26/02/2020
BARRAGENS

ANM vê anomalias em quatro estruturas

A Agência Nacional de Mineração (ANM) constatou em inspeção realizada recentemente novas anomalias em quatro barragens da Vale - Forquilhas I e III, entre Ouro Preto e Itabirito, Sul Superior, em Barão de Cocais, e B3/B4, em Macacos. Segundo o órgão regulador, todas estas barragens estão com rompimento iminente. Além das falhas, as chuvas que atingem Minas Gerais desde janeiro aumentam ainda mais o risco de colapso das estruturas. 

O gerente de segurança de barragens da ANM, Luiz Paniago, disse que as barragens estão há um ano sem monitoramento e manutenção presenciais, o que ocasionou a piora progressiva das estruturas. "Se o empreendedor e as consultorias não puderem atuar diretamente nas barragens, elas fatalmente se romperão", disse. "A Vale não desenvolveu suficientemente planos de segurança de atuação em cenários de risco e vem alegando que não vai colocar nenhum trabalhador para atuar presencialmente no local porque não há segurança, mas o que vemos é que é necessária essa atuação porque se a chuva continuar, as barragens vão romper", alerta o procurador federal da AGU Marcelo Kokke, que representa a ANM. 

Em reunião entre representantes da ANM e dos ministérios públicos Federal, Estadual e do Trabalho e do advogado-geral da União, Gustavo Correa, ficou definida decisão judicial para que a Vale elabore um plano em conjunto com os MPs e a Advocacia-Geral da União (AGU), que representa a ANM. As autoridades forneceram como exemplo o caso das barragens do Sistema Pontal, em Itabira, na região Central de Minas. "O que a Vale deve fazer é garantir segurança planejada nas operações de controle e manutenção. Isso é necessário porque em períodos de muita chuva há elevação de riscos, principalmente em barragens de nível 3. O cenário de material de rejeitos das barragens equivale ao que foi despejado em Fundão [Mariana, 60 milhões de m³]", explica Kokke.

A Vale comunicou que aumenta o número de inspeções de campo em períodos de chuva e reforça equipes de prontidão para eventuais situações de emergência.

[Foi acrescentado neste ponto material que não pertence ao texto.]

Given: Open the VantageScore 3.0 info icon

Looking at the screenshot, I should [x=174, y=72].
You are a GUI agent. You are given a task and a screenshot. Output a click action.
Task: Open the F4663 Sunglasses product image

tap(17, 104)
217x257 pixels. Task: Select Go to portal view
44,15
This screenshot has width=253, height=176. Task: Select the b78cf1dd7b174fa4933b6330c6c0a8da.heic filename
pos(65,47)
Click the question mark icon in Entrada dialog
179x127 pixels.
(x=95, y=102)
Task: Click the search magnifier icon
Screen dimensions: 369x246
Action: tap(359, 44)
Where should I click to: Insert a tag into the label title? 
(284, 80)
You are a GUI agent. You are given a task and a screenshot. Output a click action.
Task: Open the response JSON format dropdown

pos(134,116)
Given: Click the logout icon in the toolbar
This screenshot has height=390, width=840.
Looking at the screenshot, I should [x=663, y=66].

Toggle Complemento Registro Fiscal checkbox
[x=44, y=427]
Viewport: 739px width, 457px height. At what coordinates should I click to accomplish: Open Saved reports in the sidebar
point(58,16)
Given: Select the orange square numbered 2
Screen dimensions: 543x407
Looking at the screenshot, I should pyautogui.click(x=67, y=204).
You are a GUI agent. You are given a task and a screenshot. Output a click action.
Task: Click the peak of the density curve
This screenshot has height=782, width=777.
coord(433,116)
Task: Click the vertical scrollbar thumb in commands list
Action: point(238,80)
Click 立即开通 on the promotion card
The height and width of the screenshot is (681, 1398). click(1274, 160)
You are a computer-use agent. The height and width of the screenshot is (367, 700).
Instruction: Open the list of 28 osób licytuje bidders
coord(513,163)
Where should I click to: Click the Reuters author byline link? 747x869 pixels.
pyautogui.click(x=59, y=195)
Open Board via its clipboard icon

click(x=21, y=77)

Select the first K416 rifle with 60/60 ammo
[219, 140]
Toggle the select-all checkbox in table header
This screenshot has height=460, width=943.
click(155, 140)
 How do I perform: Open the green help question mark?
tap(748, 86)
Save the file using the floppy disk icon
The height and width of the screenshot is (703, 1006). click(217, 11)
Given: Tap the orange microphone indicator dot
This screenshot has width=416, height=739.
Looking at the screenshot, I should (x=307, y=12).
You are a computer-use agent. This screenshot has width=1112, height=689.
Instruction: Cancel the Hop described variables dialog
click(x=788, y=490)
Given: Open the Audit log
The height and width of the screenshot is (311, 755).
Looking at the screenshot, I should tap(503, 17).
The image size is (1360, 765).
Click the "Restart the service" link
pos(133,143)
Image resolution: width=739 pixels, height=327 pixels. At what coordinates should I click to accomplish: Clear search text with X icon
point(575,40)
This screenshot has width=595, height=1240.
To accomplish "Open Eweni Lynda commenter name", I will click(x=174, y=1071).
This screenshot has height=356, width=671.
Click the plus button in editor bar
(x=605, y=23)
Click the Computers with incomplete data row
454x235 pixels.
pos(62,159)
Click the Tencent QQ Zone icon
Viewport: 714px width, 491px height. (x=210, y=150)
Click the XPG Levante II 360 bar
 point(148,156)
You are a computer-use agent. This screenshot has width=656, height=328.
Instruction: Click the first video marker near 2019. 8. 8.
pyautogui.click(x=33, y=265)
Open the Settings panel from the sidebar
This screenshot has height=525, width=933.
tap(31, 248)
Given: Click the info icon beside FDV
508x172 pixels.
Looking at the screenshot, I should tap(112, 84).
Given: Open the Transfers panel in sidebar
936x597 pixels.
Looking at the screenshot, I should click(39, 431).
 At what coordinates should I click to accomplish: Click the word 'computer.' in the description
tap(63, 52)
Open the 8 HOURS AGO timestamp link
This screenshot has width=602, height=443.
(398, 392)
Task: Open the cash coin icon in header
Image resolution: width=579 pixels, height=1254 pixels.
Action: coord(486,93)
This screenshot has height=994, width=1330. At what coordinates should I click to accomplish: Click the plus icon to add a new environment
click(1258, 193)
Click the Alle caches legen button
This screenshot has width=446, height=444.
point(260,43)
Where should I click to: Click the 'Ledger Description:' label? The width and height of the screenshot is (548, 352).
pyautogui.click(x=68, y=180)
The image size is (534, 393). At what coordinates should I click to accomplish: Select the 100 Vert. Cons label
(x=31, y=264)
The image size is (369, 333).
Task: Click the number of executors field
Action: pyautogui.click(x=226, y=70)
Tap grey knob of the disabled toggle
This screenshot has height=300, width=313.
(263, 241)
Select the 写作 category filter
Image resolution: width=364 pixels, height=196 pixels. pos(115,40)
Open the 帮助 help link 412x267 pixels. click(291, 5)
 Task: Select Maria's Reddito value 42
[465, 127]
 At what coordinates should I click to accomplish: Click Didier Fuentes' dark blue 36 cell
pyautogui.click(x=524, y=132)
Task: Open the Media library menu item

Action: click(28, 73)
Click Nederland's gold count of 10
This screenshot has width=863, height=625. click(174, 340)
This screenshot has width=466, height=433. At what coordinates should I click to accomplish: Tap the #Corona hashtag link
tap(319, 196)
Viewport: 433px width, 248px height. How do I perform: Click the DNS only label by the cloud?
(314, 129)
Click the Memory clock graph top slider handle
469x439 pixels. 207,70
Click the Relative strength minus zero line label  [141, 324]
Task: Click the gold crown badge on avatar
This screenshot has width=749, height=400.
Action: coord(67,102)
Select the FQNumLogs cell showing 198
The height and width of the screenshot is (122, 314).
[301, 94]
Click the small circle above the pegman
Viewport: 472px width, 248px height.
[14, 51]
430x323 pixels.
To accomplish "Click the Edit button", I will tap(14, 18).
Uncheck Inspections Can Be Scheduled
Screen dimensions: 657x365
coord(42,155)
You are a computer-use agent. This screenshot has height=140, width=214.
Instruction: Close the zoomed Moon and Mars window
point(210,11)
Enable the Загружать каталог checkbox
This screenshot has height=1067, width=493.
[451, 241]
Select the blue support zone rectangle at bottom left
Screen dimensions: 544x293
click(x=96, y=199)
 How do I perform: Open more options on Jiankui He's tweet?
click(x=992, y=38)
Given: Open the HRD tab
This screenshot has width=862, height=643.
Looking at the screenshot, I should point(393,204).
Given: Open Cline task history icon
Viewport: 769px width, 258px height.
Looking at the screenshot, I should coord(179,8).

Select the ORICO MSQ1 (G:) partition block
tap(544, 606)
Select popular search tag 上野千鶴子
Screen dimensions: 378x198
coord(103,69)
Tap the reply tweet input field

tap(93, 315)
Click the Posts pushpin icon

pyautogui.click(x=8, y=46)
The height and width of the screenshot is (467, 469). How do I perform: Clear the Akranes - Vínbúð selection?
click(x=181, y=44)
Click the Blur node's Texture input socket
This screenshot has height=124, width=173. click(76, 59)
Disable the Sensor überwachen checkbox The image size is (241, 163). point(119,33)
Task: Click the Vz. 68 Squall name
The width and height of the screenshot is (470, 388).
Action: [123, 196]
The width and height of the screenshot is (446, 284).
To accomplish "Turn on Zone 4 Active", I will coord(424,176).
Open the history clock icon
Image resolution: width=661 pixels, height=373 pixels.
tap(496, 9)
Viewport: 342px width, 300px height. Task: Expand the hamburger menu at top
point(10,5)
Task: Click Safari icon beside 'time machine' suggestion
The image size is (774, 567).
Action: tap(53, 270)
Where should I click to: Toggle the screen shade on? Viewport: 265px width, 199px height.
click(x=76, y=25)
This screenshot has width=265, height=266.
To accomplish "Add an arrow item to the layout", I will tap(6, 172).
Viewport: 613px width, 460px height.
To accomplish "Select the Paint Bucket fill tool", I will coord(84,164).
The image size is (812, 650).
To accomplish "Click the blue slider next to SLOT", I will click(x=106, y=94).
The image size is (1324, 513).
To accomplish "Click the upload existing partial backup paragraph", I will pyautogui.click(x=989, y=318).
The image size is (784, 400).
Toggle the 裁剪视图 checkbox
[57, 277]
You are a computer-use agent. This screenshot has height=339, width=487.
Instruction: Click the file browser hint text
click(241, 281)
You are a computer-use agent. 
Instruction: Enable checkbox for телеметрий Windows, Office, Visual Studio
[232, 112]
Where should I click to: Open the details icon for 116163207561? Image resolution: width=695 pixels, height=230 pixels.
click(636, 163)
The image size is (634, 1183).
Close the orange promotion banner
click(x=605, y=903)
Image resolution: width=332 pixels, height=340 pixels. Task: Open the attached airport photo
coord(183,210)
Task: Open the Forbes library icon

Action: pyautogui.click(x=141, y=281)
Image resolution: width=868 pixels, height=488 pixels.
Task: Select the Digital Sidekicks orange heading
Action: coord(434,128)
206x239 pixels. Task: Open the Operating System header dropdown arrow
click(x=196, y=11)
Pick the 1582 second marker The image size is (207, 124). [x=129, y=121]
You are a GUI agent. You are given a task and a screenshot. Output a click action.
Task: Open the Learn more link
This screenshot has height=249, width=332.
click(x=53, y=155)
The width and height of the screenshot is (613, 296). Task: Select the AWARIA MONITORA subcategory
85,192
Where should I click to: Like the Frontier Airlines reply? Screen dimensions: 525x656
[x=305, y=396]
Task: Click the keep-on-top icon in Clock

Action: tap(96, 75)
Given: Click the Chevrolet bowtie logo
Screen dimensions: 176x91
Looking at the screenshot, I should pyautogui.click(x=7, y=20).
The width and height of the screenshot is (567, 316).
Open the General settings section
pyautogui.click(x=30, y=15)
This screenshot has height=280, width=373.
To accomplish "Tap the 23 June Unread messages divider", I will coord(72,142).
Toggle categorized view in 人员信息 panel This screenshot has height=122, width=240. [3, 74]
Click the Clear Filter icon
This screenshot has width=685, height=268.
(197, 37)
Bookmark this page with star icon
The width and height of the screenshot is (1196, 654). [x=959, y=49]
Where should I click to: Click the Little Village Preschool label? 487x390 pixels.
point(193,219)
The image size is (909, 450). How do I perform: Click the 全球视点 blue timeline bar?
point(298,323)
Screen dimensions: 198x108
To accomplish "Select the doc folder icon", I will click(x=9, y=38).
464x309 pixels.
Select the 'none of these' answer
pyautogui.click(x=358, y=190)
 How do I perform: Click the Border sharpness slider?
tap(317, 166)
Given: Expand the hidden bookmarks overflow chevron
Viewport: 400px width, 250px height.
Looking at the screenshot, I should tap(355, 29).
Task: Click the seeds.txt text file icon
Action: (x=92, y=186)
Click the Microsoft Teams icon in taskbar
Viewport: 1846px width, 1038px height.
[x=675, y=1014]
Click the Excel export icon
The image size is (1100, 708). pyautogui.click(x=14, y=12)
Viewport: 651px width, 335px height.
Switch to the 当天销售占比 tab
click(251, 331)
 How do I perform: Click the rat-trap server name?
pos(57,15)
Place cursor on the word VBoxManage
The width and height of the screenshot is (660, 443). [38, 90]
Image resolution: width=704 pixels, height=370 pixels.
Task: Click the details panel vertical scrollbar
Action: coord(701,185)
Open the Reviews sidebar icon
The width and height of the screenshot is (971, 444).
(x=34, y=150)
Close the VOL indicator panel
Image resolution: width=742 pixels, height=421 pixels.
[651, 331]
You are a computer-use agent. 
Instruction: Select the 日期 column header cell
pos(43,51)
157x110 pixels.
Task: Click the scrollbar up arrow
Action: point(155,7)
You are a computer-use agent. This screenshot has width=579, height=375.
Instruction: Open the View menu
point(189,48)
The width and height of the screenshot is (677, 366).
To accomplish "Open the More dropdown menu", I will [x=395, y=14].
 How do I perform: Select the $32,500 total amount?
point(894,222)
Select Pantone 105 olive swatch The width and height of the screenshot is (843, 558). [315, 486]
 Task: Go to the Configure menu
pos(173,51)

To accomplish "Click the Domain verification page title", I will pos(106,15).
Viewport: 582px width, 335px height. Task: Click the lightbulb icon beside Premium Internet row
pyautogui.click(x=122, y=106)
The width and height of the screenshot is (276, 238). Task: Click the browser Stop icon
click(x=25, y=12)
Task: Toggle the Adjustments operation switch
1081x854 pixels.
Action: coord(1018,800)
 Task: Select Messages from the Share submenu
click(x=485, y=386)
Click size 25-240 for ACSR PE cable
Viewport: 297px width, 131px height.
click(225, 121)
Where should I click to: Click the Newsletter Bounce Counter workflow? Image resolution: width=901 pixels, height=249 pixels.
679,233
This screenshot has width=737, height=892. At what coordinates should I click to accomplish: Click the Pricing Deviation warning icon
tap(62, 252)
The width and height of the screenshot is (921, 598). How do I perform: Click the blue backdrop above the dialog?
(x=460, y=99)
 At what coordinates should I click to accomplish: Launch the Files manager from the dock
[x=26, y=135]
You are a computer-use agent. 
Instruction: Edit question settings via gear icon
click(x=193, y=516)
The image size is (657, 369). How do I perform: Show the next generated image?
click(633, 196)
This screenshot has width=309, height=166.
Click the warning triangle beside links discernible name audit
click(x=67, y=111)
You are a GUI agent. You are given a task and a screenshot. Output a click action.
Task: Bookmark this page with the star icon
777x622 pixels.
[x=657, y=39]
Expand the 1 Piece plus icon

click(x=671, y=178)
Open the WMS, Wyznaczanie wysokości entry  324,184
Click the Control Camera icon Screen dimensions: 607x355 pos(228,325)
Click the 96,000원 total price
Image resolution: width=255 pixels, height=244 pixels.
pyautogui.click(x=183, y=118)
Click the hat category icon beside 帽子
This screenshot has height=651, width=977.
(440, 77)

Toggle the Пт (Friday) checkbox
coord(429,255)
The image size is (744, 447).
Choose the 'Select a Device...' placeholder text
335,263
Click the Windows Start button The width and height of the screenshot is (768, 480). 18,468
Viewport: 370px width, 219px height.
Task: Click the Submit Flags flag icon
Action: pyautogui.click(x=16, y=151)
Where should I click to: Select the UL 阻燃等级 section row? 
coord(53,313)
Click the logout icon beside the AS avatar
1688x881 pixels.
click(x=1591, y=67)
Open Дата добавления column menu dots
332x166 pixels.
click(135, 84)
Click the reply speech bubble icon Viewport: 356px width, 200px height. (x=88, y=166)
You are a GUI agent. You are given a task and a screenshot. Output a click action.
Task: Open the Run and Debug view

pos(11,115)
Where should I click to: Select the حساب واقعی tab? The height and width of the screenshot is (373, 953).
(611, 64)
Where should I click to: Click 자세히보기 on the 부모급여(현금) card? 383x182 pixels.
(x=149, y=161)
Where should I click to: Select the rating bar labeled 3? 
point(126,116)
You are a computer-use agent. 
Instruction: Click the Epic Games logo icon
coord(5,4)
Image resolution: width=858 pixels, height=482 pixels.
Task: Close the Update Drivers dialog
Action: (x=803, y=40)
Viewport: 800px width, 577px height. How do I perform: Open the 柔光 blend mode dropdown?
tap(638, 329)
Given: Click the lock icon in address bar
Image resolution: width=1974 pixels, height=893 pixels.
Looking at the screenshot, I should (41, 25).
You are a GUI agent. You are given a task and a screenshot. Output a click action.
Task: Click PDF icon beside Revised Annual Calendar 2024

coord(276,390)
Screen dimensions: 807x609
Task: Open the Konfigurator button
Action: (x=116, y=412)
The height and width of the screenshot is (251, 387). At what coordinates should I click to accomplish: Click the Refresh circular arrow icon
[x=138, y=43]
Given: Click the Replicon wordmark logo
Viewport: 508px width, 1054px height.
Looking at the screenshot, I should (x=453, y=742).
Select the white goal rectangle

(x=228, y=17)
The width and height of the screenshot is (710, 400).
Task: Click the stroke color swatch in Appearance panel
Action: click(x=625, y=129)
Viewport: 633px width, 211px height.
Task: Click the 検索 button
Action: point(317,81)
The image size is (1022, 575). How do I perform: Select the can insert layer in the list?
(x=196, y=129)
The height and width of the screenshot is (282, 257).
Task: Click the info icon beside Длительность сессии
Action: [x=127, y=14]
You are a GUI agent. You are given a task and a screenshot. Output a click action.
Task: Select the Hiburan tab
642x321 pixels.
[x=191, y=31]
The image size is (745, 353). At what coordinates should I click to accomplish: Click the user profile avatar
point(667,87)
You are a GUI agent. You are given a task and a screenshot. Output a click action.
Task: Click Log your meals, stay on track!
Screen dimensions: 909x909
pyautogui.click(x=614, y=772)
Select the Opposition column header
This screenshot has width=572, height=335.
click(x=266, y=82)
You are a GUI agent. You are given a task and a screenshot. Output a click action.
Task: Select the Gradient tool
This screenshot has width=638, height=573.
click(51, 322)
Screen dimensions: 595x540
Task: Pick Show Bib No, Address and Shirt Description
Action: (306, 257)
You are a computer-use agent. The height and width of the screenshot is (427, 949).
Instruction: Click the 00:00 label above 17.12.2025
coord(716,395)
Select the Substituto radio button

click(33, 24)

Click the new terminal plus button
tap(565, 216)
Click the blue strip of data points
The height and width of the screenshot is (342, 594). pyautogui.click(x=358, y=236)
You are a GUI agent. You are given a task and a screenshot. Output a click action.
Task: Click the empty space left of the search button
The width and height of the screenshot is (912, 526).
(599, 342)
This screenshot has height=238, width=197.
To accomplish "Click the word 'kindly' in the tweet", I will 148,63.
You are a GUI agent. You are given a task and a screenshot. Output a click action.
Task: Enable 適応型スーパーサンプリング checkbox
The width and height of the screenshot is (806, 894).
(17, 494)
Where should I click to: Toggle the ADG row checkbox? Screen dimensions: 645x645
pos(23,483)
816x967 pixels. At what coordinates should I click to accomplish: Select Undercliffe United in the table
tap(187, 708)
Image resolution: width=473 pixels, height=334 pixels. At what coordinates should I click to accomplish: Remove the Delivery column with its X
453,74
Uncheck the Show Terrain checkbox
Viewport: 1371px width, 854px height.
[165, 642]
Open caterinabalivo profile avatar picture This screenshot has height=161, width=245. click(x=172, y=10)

Entretanto, alega que não houve alteração nos dados técnicos das barragens Forquilhas I e III, Sul Superior e B3/B4 ao longo dos últimos meses e que as últimas inspeções não detectaram anomalias”. Em nota, a Vale informou que todas as barragens em Minas Gerais são monitoradas por instrumentos (piezômetros manuais e automatizados, radares e estações robóticas, câmeras de vídeo) e pelo Centro de Monitoramento Geotécnico.